— START Text extract —
Windows Subsystem for Linux, explained

When Microsoft announced that they were bringing the Bash shell to the Windows 10 Anniversary Update via the Windows Subsystem for Linux (WSL) along with the open-sourcing of PowerShell, it meant that most of the tools that developers and sysadmins rely on were now non-proprietary and cross-platform. WSL addresses a unique paradigm — most of the web runs on Linux servers while Windows rules the enterprise space. Web developers have always struggled to move between platforms and often had to adapt to seemingly polarizing workflows. WSL aims to address this exact problem. By offering the ability to run native Ubuntu ELF64 binaries in a Bash shell invoked via the Command Prompt, Microsoft and Canonical (the company behind Ubuntu) are making it easy for developers to use familiar Linux-first tools such as apt, ssh, grep, awk, curl, mysql, ruby, perl etc. while still retaining their Windows deployment. It’s not just the availability of tools that makes WSL enticing but also the availability of immense literature, expertise, and coding that goes with these tools.
— END Text extract —
— START Data extract —
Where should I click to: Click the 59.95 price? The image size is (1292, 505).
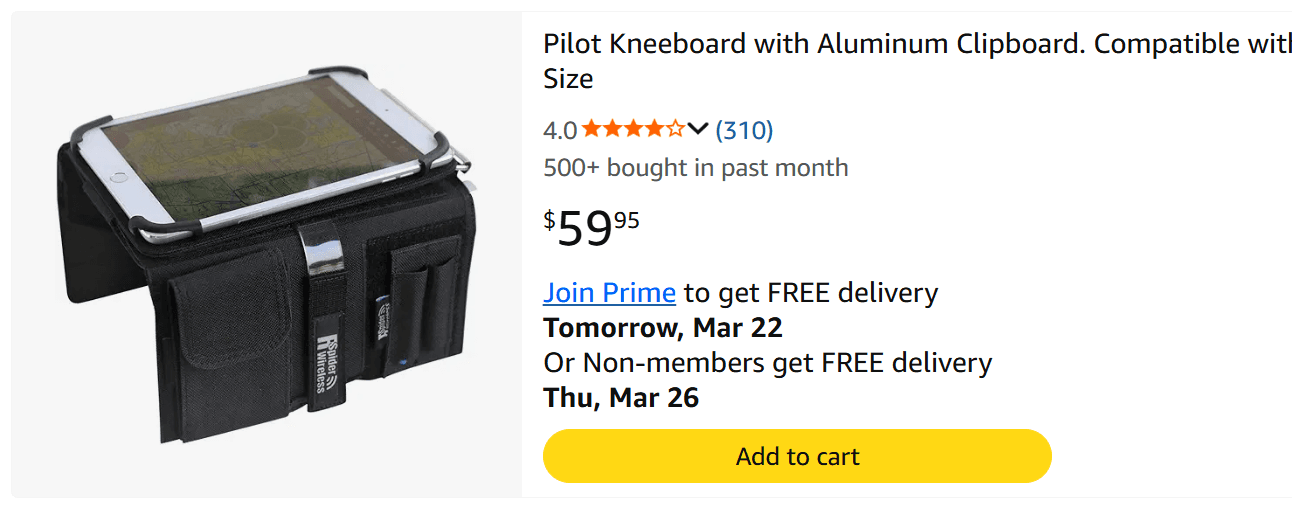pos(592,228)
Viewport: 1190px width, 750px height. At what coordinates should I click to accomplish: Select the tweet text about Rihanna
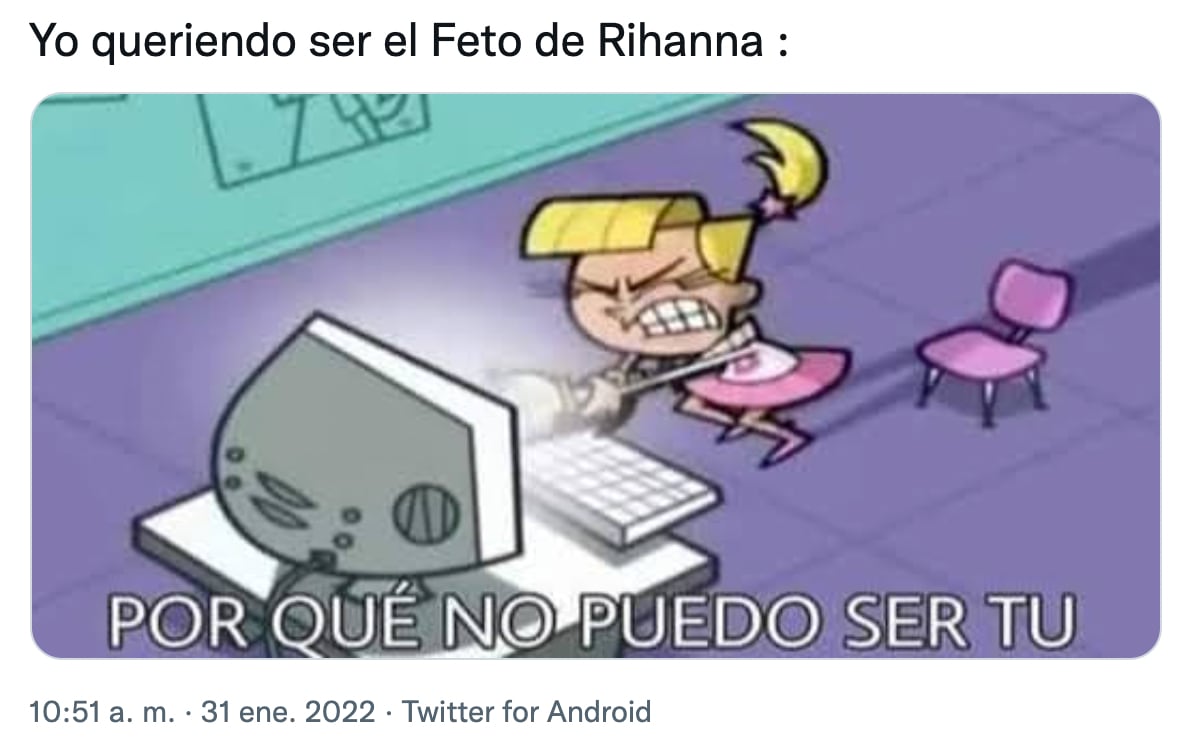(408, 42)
— END Data extract —
Work instructions = Using the text on the Windows Subsystem for Linux, decide whether each statement agrees with it. Answer yes or no for each, and quote the deciding words. (a) WSL came to Windows 10 with the Anniversary Update. (b) Canonical is the company behind PowerShell. (c) Most of the web runs on Windows servers. The lines have no role here.

Response =
(a) Yes: "bringing the Bash shell to the Windows 10 Anniversary Update via the Windows Subsystem for Linux (WSL)"
(b) No: "Canonical (the company behind Ubuntu)"
(c) No: "most of the web runs on Linux servers while Windows rules the enterprise space"